The B30 starts at Ulm, passing the cities of Laupheim, Biberach an der Riß, Bad Waldsee, Weingarten and Ravensburg, terminating at Friedrichshafen. Originally planned to continue to Günzburg and passing the motorway interchange at Neu-Ulm, this stretch has never been completed. The motorway junction at Neu-Ulm, however, has partially been completed.

The first 40 km (approximately 25 miles) from Ulm to Biberach are laid out as a dual carriageway.

From junction Biberach-South to Oberessendorf, the Bundesstraße 30 is a single lane road extended with an alternating extra lane for overtaking.

From Oberessendorf to Baindt the road is a single lane road. The only traffic lights on the whole route can be found in Gaisbeuren, north of Ravensburg.

A bypass of Ravensburg as dual-lange carriageway leads to the Southern parts of Ravensburg. The stretch of the original federal road between Baindt and Ravensburg has been downgraded to the status of a Landesstraße, the L 313.

From Ravensburg to Friedrichshafen, the B 30 is again a single lane road.

==History==
Originally designated as Württembergische Staatsstraße 49, during the re-numbering of the road network in 1932, it became Reichsstraße 30 with the maintenance being taken over by the Reichsstraßenverwaltung in 1934. Already in 1936, a bypass of Ravensburg was planned. Due to World War II, this was not built.
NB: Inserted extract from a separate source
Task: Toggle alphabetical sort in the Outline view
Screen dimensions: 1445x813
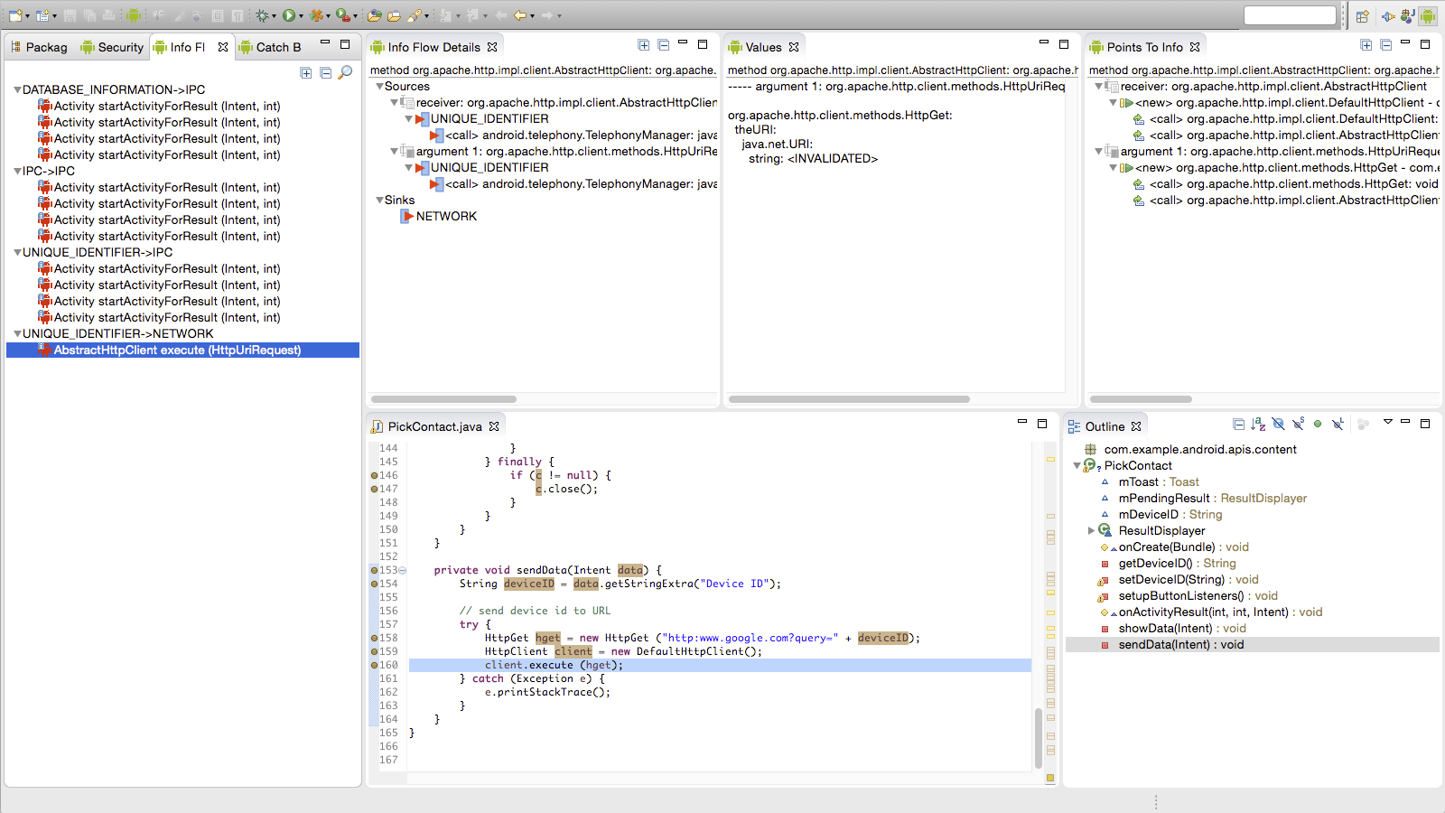Action: tap(1258, 425)
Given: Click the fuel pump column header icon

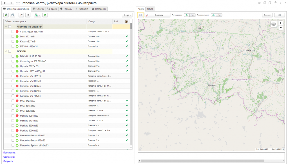Looking at the screenshot, I should pos(127,21).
Instead, in 1961, a bypass of Bad Waldsee was completed as a single lane carriageway.

In 1981, works started on the Ravensburg bypass which is almost complete except for a stretch to the south of Ravensburg.

==Problems==
Lorries trying to avoid the motorway toll by using federal highways, have caused an increase of traffic on secondary roads. This has led to slow-moving traffic southbound from junction Biberach-South onwards. In case of road accidents, traffic frequently comes to a complete standstill. During the various holiday seasons, many motorists, trying to evade heavy traffic on the motorways nearby (A7 and A96), contribute, in conjunction with the increase in lorries, to additional congestion.

When in October 2004, major roads works were carried out between Enzisreute and Ravensburg, the importance of the B30 as a major traffic artery became apparent. Diversionary routes up to 60 km were necessary that had to split into two different routes. On the first day of the road works, there were traffic jams of more than 4 km at the exits leading to the diversions. On the diversions themselves, traffic collapsed completely at times. The road works enabled the inhabitants of Gasibeuren to measure the width of the B30, showing that the road in Gaisbeuren is up to 16 m wide.

==Future==
Since 1963, the state of Baden-Württemberg aims in the long term to convert the B30 first into a motorway-like federal highway and consequently into the motorway A89.
At this point in time, only the stretch from Ravensburg-South to Friedrichshafen is included into the plans of the federal government. The road works for the extension from Ravensburg Süd to Meckenbeuren, started in 2013.

Except for the stretches just outside Ulm and between Ravensburg and Friedrichshafen, the part of the B30 between Bad Waldsee and Ravensburg counts the highest traffic density, where up to 22.000 vehicles each day were recorded. However, there are plans for a reconstruction of this stretch. These plans are currently only at an embryonic stage, with the only concrete planning being an extension at Enzisreute. Gaisbeuren is particularly badly affected by the intense traffic flow but plans for improvement are not as yet known. Any improvement will have to wait for at least 20 years.

Due to the extension of the road network in the former German Democratic Republic, funding for traffic projects in the state of Baden-Württemberg was cut severely. As a consequence, even the most basic maintenance work on the B30 could often not be carried out, due to the lack of financial resources.

Since then, the federal state of Baden-Württemberg has received more funding from the federal government for maintenance and extension work of the road system, which, however, are still quite modest.